Pendant ce temps, on instruisait, avec la célérité des formes révolutionnaires, le procès de Charlotte Corday. Deux députés furent impliqués dans cette affaire; Duperret, qui avait eu des rapports avec la prévenue, et l'abbé Fauchet, ancien évêque, accusé d'avoir été vu dans les tribunes de la convention avec Charlotte Corday.
Conduite devant le tribunal, cette fille ne démentit pas un seul instant son caractère. Après la lecture de l'acte d'accusation, on allait procéder à l'audition des témoins. Charlotte Corday interrompit le premier qui fut appelé, et, ne lui laissant pas le temps de commencer sa déposition: «C'est moi, dit-elle, qui ai assassiné Marat.—Qui vous a engagée à commettre cet assassinat? lui demanda le président.—Ses crimes.—Qu'entendez-vous par ses crimes?—Les malheurs dont il a été cause depuis la révolution.—Qui sont ceux qui vous ont engagée à cette action?—Moi seule, répond fièrement la jeune fille; je l'avais résolue depuis long-temps, et je n'aurais jamais pris conseil des autres pour une pareille action. J'ai voulu donner la paix à mon pays.—Quelles étaient vos intentions en tuant Marat?—De faire cesser les troubles et de passer en Angleterre, si je n'eusse pas été arrêtée.—Y avait-il long-temps que vous aviez formé ce projet?—Depuis le jour de l'arrestation des députés du peuple.—Où avez-vous appris que Marat était un anarchiste?—Dans les journaux, et j'y ai vu qu'il pervertissait la France.
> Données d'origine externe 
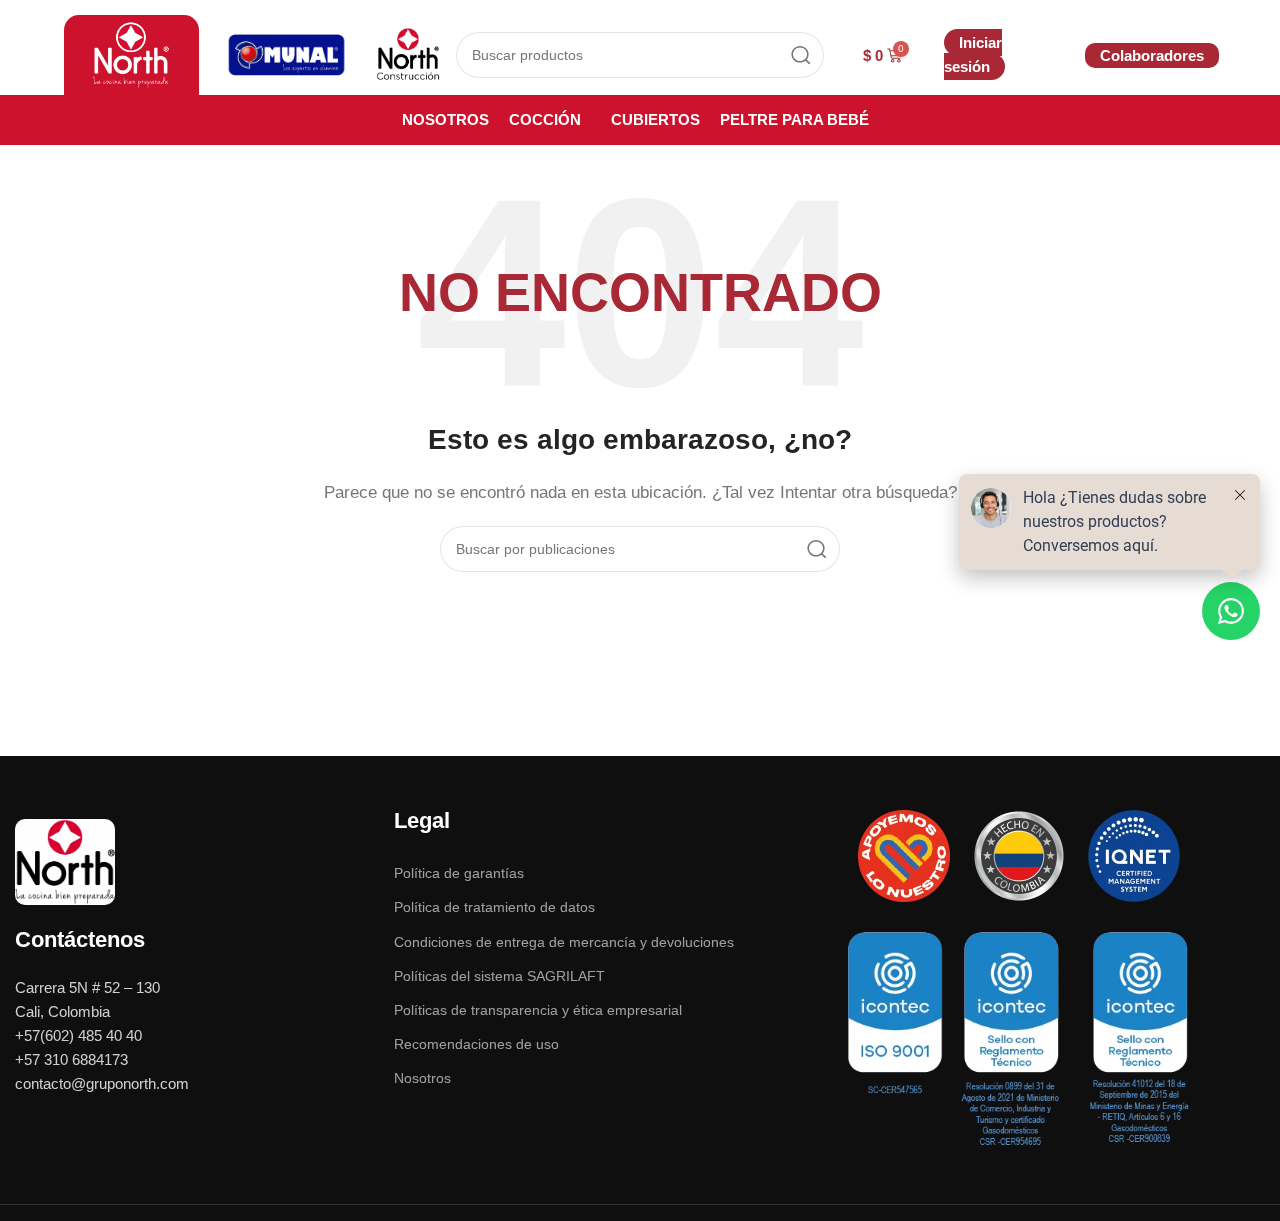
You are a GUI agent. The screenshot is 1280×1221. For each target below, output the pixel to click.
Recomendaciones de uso (476, 1044)
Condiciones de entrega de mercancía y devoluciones (564, 942)
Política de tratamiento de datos (494, 907)
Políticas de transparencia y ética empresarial (538, 1010)
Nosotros (422, 1078)
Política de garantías (459, 873)
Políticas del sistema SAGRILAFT (499, 976)
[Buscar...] (801, 55)
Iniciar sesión (973, 54)
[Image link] (65, 860)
J'ai tué un homme pour en sauver cent mille. J'étais républicaine bien long-temps avant la révolution, et je n'ai jamais manqué d'énergie.—Mais croyez-vous avoir tué tous les Marat?—Non, reprend tristement l'accusée; non.» Puis elle laisse achever les témoins. A chaque déposant, elle disait: «C'est vrai, le déposant a raison.»
Elle ne se défendit que d'une chose, de sa prétendue complicité avec les girondins; elle ne démentit qu'un seul témoin, la femme qui impliquait Duperret et l'abbé Fauchet dans sa cause. Du reste, l'assassinat étant avoué, les juges et les jurés, qui n'étaient nullement embarrassés pour envoyer à la mort les personnes les plus innocentes, devaient être fort à l'aise pour statuer dans ce procès; cependant ils affectèrent d'épuiser toutes les formalités judiciaires. Elle avait prié un jeune député de la convention du même pays et du même âge qu'elle, de vouloir bien être son défenseur, pour la forme seulement, car elle était certaine d'être condamnée; mais il déclina ce dangereux honneur; et l'avocat Chauveau-la-Garde, nommé d'office par le tribunal, plaida la cause de l'héroïque Charlotte en peu de mots.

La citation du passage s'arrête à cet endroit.